性同一性障害 「解雇は無効」福祉男性職員が提訴

体と心の性が一致しない性同一性障害(GID)を理由に解雇されたとして、社会福祉法人「大阪自彊(じきょう)館」(大阪市西成区)の契約職員だった男性(50)が11日、同法人に解雇無効の確認と慰謝料200万円などを求める訴訟を大阪地裁に起こした。代理人弁護士によると、GIDを巡り解雇無効を求める訴訟は全国的にもほとんど例がない。

 訴状などによると、男性は03年1月ごろから女性として生活。04年2月に医療機関でGIDと診断された。同年9月に同法人側の面接を受け、GIDであると明かしたうえで、野宿生活者巡回相談員として採用。
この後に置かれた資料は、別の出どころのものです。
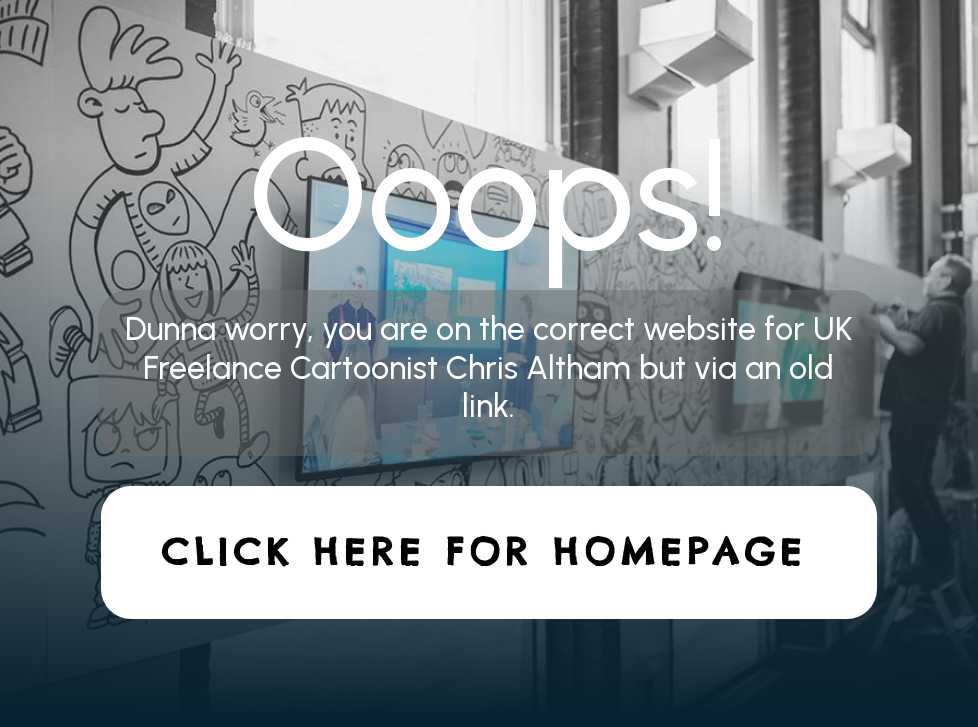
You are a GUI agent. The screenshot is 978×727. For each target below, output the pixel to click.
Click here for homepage (484, 552)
 しかし05年6月、上司が化粧と女子トイレの使用を禁止し、「野宿者からべっ視され、困る」と非難。同僚も「男か女かはっきりさせてほしい」「(野宿者との)面接の場を外してほしい」などと求めるようになった。そして今年3月、別の上司が理由も説明しないまま、半年ごとの契約を更新しないと通告した。

 法人側は、男性が加入した労働組合との団体交渉で「面接件数が少ないから」などと解雇理由を説明。男性側は「当初は明確な説明がなく、解雇理由はGIDしかなく違法だ」。
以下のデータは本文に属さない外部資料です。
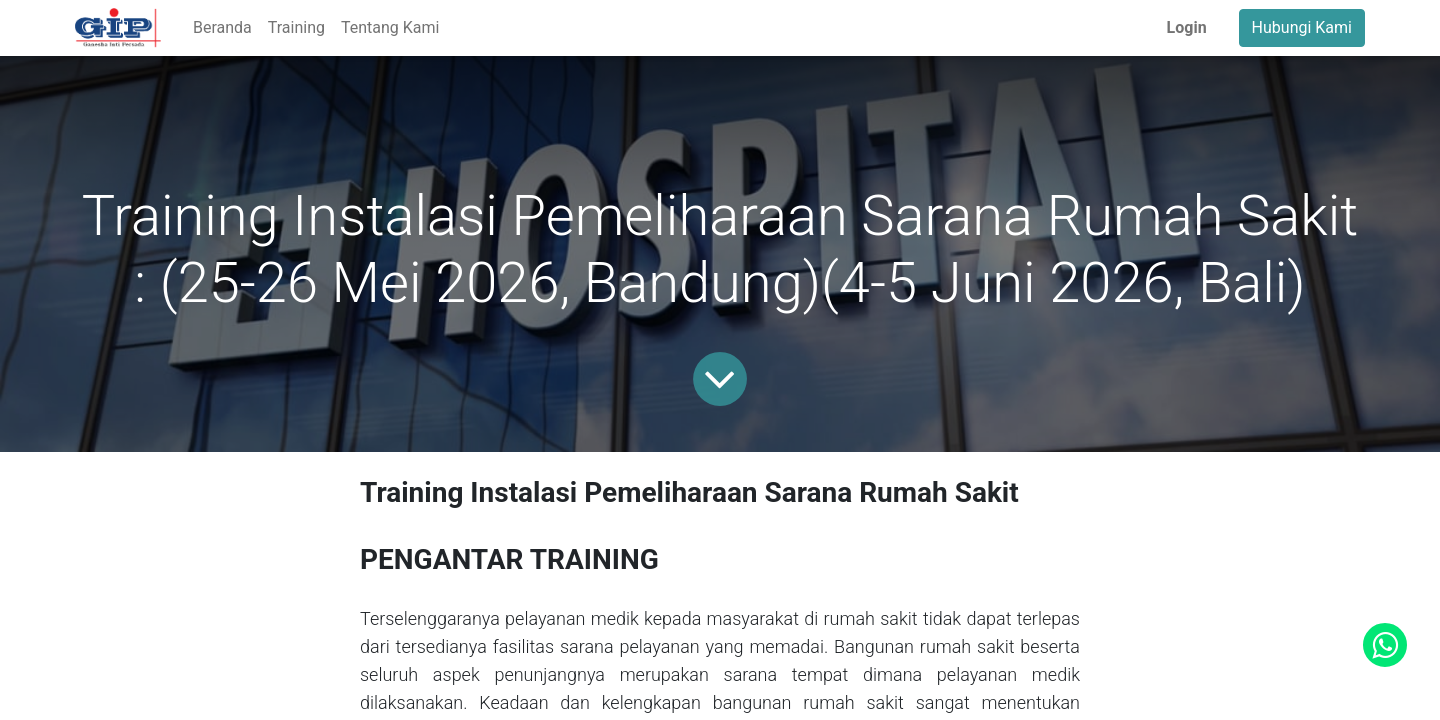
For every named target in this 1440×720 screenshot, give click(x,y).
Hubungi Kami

 記者会見した男性は「上司や同僚から同じ人間として扱ってもらえなかった。(少数者を)排除すべきでない職場で排除され、行き場のない怒りを感じる」。

 GIDを抱える人の解雇を巡っては、東京地裁が02年6月、女装での出勤を理由に出版社を懲戒解雇された男性の地位保全の仮処分申し立てを認め、解雇を無効とする決定。